L’évaluation histologique des tissus récoltés pourrait nous aider à tracer un portrait plus précis de ce qui a pu mener à la mort de cet individu. L’information obtenue lors de la nécropsie, bien que partielle, ainsi que l’expérience logistique acquise dans un contexte d’intervention avec un accès limité restent des atouts importants qui justifient ce genre de procédure lorsque les conditions de terrain le permettent.
Bien que le rorqual à bosse soit considéré comme une espèce à ‘préoccupation mineure’ par l’Union internationale pour la conservation de la nature (UICN), une étude récente suggère un lien entre un déclin du succès reproducteur et des variations environnementales affectant la disponibilité des ressources alimentaires de l’espèce dans le golfe du Saint-Laurent, un lieu d’alimentation estival majeur pour cette espèce (Kershaw et al 2020).

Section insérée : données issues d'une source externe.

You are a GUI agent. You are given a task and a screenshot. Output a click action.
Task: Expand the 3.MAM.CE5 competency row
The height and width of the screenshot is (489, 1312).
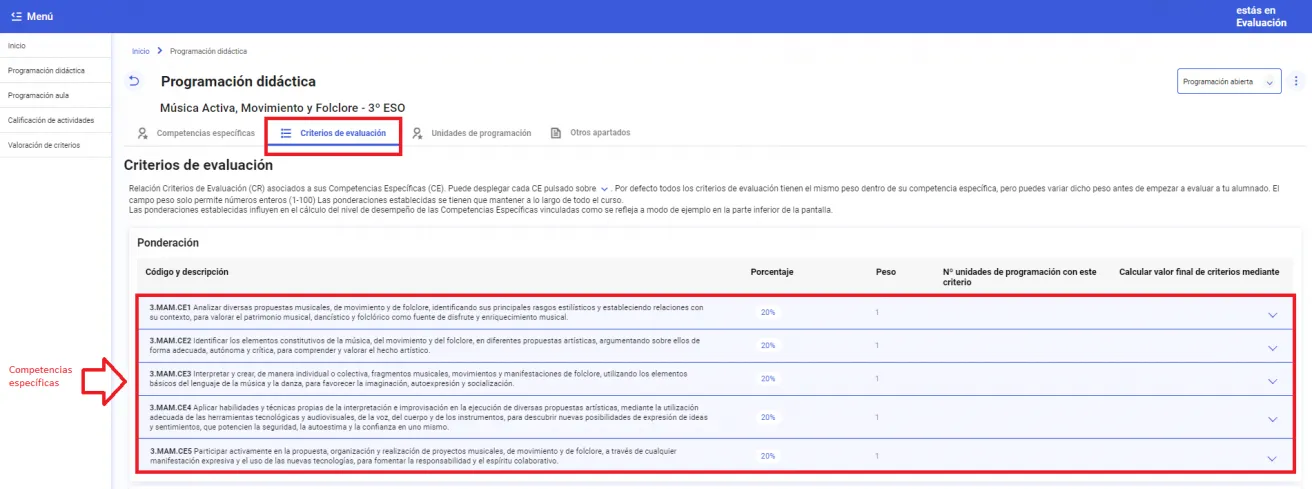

De plus, depuis 2016, une investigation sur des mortalités inhabituelles de baleines à bosse est en cours sur la côte est des États-Unis, sans qu’il y ait pour le moment de conclusions publiées sur les causes précises de mortalité, outre quelques cas de collision avec des navires (NOAA).
Cette nécropsie a pu avoir lieu grâce aux partenariats établis entre le CQSAS/RCSF, le GREMM/RQUMM et Pêches et Océans Canada. Merci à l’équipe terrain qui a affronté la noirceur et des conditions d’accès sous-optimales pour tenter d’élucider la cause de la mort de cet individu.
Références :
Boye TK, Garde E, Nielsen J, et al (2020) Estimating the age of West Greenland humpback whales through aspartic acid racemization and eye Lens bomb radiocarbon methods. Frontiers in Marine Science. 6:811.
Kershaw J. Ramp CA, Sears R, Plourde S, Brosset P, Miller PJO, Hall AJ (2020) Declining reproductive success in the Gulf of St. Lawrence’s humpback whales (Megaptera novaeangliae) reflects ecosystem shifts on their feeding grounds. Global Change Biology. 27(5):1027-1041.
NOAA. https://www.fisheries.noaa.gov/national/marine-life-distress/2016-2023-humpback-whale-unusual-mortality-event-along-atlantic-coast
Stevick PT (1999) Age-length relationships in humpback whales: A comparison of strandings in the Western North Atlantic with commercial catches. Marine Mammal Science. 15(30): 725-737.